**EXERCISE PROMPT:**
Among the records that follow, set down only the lines from the one containing "Viewport: 1601px width, 736px" to the one containing "Image resolution: width=420", both included, exactly.

*** EXERCISE MATERIAL ***

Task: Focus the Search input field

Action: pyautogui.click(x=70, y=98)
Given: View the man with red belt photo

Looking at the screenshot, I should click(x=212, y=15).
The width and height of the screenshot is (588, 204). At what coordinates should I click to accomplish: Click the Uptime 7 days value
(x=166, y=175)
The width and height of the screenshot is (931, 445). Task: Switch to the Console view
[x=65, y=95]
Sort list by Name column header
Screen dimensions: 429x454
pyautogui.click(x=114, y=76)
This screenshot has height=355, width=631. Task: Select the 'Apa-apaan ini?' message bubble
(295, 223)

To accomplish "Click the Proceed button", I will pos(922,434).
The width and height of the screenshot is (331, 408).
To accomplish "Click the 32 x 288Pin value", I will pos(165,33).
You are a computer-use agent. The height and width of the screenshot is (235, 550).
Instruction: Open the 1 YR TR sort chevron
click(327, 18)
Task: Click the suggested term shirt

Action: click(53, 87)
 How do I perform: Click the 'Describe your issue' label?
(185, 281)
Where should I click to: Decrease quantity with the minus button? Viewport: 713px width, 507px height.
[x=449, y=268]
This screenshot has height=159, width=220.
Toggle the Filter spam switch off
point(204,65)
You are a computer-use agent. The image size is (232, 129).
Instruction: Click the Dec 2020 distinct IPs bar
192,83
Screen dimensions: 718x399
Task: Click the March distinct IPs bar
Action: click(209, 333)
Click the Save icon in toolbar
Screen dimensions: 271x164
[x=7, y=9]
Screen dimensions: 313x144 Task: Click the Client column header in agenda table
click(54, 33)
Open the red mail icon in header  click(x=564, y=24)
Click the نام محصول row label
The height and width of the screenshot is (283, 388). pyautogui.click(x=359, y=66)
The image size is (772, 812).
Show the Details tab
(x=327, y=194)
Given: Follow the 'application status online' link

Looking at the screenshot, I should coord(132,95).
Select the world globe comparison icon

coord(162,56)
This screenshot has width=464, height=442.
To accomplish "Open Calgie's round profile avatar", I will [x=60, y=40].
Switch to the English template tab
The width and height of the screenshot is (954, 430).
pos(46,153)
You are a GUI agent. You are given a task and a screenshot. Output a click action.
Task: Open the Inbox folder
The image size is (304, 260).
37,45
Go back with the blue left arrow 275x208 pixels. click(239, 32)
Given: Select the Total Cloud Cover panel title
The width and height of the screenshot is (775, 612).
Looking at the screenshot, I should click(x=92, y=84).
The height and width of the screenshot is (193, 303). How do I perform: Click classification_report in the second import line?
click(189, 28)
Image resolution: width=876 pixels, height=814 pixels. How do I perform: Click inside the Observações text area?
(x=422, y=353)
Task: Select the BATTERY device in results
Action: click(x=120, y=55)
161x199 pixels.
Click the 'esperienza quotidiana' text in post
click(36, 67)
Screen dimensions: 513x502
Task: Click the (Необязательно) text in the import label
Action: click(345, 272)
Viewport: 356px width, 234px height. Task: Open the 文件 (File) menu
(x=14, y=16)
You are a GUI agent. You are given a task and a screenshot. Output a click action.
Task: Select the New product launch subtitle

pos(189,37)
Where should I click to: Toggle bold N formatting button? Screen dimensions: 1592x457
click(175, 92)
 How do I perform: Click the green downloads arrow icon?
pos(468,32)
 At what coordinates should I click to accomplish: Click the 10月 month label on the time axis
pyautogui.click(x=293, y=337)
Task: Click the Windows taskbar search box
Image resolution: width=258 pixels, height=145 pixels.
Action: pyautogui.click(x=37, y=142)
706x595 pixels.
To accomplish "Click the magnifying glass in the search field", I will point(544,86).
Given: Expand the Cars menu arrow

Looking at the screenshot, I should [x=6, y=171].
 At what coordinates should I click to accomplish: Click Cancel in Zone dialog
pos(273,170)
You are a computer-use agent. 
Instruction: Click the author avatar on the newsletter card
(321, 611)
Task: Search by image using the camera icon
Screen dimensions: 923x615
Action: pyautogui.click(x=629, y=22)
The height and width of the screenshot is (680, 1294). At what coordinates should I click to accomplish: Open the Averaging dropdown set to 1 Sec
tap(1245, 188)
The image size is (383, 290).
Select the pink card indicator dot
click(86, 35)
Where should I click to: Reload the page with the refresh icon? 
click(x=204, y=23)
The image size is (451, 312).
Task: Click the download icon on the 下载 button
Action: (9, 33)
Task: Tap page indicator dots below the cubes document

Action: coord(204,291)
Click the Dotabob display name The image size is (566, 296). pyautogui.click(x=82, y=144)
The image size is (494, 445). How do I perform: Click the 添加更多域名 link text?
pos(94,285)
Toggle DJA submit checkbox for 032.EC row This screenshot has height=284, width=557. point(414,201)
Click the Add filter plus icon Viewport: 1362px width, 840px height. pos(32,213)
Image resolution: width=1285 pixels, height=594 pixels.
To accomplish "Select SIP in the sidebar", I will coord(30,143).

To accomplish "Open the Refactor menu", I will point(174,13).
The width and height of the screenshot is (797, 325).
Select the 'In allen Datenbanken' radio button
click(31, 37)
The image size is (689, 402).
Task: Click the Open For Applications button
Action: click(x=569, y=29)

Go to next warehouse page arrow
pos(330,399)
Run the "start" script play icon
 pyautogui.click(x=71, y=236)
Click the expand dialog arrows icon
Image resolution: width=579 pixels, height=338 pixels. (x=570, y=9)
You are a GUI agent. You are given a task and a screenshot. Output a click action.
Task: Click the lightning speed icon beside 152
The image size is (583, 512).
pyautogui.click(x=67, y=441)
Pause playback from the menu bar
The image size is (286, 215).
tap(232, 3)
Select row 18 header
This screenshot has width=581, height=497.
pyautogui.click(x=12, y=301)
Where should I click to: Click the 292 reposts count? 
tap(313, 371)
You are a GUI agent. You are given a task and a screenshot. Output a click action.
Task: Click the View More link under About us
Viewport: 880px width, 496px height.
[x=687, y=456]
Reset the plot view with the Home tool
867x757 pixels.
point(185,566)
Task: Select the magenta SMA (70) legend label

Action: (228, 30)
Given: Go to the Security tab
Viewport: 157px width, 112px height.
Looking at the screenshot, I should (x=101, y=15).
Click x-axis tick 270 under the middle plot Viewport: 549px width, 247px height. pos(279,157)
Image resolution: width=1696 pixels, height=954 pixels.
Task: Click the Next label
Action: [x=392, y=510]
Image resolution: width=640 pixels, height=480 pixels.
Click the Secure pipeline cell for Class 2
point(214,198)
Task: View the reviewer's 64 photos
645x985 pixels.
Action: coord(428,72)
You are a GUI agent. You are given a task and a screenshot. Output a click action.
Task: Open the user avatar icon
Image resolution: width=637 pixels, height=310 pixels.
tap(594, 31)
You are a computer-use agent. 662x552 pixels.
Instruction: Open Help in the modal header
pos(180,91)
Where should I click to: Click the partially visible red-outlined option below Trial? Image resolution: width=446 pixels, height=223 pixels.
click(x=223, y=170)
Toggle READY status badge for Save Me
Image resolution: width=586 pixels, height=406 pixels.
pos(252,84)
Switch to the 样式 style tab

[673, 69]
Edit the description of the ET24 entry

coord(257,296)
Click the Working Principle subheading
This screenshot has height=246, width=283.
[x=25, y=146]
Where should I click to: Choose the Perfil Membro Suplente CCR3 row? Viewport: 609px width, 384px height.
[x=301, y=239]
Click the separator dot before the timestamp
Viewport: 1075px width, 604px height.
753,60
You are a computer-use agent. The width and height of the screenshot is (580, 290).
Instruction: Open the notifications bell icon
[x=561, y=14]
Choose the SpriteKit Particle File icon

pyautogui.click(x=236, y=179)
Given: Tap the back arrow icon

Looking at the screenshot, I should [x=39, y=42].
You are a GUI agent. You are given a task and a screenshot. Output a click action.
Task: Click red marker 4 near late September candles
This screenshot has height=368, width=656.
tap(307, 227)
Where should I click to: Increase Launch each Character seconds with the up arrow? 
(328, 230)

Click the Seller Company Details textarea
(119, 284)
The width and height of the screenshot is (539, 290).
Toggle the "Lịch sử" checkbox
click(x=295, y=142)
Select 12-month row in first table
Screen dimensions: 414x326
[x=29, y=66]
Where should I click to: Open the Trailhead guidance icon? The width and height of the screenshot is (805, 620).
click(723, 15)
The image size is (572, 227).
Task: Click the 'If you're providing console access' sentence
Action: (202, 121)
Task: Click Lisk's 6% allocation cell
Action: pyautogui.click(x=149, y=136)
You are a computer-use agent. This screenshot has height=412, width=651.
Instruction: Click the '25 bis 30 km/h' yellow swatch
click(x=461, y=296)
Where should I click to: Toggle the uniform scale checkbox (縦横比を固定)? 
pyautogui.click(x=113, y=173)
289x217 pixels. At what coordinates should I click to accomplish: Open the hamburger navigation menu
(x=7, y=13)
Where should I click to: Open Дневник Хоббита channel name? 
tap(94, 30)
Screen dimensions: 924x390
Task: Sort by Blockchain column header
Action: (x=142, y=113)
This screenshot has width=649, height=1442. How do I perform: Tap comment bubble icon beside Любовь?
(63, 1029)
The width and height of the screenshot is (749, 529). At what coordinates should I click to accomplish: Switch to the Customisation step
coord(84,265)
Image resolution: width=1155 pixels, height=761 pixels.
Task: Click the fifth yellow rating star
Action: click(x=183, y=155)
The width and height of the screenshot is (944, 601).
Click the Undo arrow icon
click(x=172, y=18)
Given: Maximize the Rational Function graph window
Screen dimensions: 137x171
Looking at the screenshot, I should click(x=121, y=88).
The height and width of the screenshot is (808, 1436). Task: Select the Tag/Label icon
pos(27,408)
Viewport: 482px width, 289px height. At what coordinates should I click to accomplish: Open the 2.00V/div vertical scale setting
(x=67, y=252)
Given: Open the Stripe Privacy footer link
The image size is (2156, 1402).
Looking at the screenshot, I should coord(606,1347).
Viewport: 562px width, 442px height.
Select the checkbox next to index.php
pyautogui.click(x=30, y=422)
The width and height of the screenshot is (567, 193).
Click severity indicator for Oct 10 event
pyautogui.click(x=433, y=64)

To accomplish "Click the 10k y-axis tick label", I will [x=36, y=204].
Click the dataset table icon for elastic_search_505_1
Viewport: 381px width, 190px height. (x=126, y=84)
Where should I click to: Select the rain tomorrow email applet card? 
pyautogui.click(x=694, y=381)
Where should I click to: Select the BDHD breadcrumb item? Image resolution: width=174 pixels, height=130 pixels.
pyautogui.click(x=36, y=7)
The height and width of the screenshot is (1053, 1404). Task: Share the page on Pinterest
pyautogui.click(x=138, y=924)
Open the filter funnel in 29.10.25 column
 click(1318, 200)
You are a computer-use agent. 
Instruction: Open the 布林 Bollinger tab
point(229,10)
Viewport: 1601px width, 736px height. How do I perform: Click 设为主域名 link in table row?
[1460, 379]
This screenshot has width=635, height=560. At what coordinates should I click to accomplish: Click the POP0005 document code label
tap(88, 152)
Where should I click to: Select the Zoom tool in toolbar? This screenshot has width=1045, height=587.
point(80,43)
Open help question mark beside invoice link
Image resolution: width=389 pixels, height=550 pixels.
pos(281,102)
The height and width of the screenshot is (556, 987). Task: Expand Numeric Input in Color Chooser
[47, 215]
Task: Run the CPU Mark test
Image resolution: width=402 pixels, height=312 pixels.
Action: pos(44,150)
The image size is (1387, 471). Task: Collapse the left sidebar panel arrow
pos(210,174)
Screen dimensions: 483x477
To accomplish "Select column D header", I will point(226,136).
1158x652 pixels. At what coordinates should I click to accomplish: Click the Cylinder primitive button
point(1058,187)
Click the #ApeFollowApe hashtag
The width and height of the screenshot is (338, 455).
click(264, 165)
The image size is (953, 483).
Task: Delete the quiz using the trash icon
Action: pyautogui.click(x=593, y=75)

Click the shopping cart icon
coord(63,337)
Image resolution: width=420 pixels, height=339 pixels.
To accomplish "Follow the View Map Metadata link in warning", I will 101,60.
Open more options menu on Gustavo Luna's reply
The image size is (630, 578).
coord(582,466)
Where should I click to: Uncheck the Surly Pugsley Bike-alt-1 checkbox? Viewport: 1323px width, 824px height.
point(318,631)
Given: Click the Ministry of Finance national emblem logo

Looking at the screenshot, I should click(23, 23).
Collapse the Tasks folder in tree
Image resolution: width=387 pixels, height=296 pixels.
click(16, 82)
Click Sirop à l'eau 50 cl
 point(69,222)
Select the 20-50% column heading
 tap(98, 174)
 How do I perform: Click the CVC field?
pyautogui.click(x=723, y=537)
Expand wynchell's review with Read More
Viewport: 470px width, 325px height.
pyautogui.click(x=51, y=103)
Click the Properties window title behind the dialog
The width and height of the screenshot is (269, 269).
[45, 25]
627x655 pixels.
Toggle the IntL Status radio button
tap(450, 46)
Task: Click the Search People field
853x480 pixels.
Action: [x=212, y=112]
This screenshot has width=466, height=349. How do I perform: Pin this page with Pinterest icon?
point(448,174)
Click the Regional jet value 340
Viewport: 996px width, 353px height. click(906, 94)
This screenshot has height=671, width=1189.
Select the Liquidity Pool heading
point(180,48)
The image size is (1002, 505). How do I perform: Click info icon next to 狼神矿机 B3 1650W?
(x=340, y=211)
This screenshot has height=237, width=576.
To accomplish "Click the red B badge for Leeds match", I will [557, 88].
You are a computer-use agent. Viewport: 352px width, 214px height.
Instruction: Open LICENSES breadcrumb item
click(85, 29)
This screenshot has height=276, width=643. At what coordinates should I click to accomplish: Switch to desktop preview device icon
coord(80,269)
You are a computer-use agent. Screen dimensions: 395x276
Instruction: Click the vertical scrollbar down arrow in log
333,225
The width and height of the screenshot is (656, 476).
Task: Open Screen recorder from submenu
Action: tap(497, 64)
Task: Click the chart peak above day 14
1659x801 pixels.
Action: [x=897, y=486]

*** End of EXERCISE MATERIAL ***

**SOLVED PROBLEM:**
Viewport: 1601px width, 736px height. How do I perform: Click 设为主域名 link in table row?
[1460, 379]
This screenshot has width=635, height=560. At what coordinates should I click to accomplish: Click the POP0005 document code label
tap(88, 152)
Where should I click to: Select the Zoom tool in toolbar? This screenshot has width=1045, height=587.
point(80,43)
Open help question mark beside invoice link
Image resolution: width=389 pixels, height=550 pixels.
pos(281,102)
The height and width of the screenshot is (556, 987). Task: Expand Numeric Input in Color Chooser
[47, 215]
Task: Run the CPU Mark test
Image resolution: width=402 pixels, height=312 pixels.
Action: pos(44,150)
The image size is (1387, 471). Task: Collapse the left sidebar panel arrow
pos(210,174)
Screen dimensions: 483x477
To accomplish "Select column D header", I will point(226,136).
1158x652 pixels. At what coordinates should I click to accomplish: Click the Cylinder primitive button
point(1058,187)
Click the #ApeFollowApe hashtag
The width and height of the screenshot is (338, 455).
click(264, 165)
The image size is (953, 483).
Task: Delete the quiz using the trash icon
Action: pyautogui.click(x=593, y=75)

Click the shopping cart icon
coord(63,337)
Image resolution: width=420 pixels, height=339 pixels.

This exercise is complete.